After all, Butler has been able to get Austin actors and other theater professionals to make the drive up to Georgetown. "Dirty Rotten Scoundrels" stars the popular Andrew Cannata, who has won Outstanding Actor in a Musical Award from the Austin Critics' Table. And the show's choreography is by Danny Herman and Rocker Verastique, who have a slew of Austin shows to their credit and some Broadway experience.
The venture to downtown Austin is the first time the Palace Theater has hit the road. And "Dirty Rotten Scoundrels" is the first fully staged theatrical production to play on the State's storied stage since the venue re-opened in January.
Originally built in 1935 as a movie theater, the 300-seat State suffered considerable damage when in 2006 a water main running underneath the building broke and flooded the venue. The stage, the basement, several rows of seats and theatrical equipment were damaged. Some $300,000 was spent on repairs and other improvements to bring the venue up to current code.
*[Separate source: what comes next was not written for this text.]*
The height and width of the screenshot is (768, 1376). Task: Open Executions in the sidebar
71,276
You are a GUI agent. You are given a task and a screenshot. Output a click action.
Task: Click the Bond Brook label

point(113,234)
Since the re-opening in January, Austin Theatre Alliance, the parent organization that operates the State and the Paramount theaters, re-branded the smaller venue as Stateside at the Paramount.
Austin Theatre Alliance is obligated to make the State available for use by other arts groups about 25 percent of the time. That's because the State underwent a $3.5 million renovation in 1998, before the water damage, of which some $1.9 million came from voter-approved city bond money. And in order to be eligible for that bond money, the State has to be shared.
The South by Southwest Film Conference used the State for screenings in March. The Austin Film Festival will also use the venue in September. This season, Austin Theatre Alliance plans to use it for shows for children.
Butler knows something about a theater making a comeback like the State.
The Palace Theater was on the brink of bankruptcy when Butler took over as artistic director in 2004. Now, it has a budget of nearly $1 million and it produces some eight to nine shows a year plus runs a busy children's program that serves more than 350 each summer. Butler's shows are popular, with many selling out their runs, especially the musicals.
The Palace shares a similar history with the State. The Georgetown venue likewise started as a movie theater, built in 1926 just a block from Georgetown's courthouse square.
"For me, touring is familiar, even if it's just going 22 miles down the road," said Butler, who, before moving to Central Texas, spent years with the American Musical Theater Company touring musicals around Europe.
"We've grown a base here, and I'll keep growing it as Williamson County grows," she said. "We have a very appreciative audience in Georgetown. I just hope more people in Austin realize that it's really not that big of a deal to come up to Georgetown for an evening."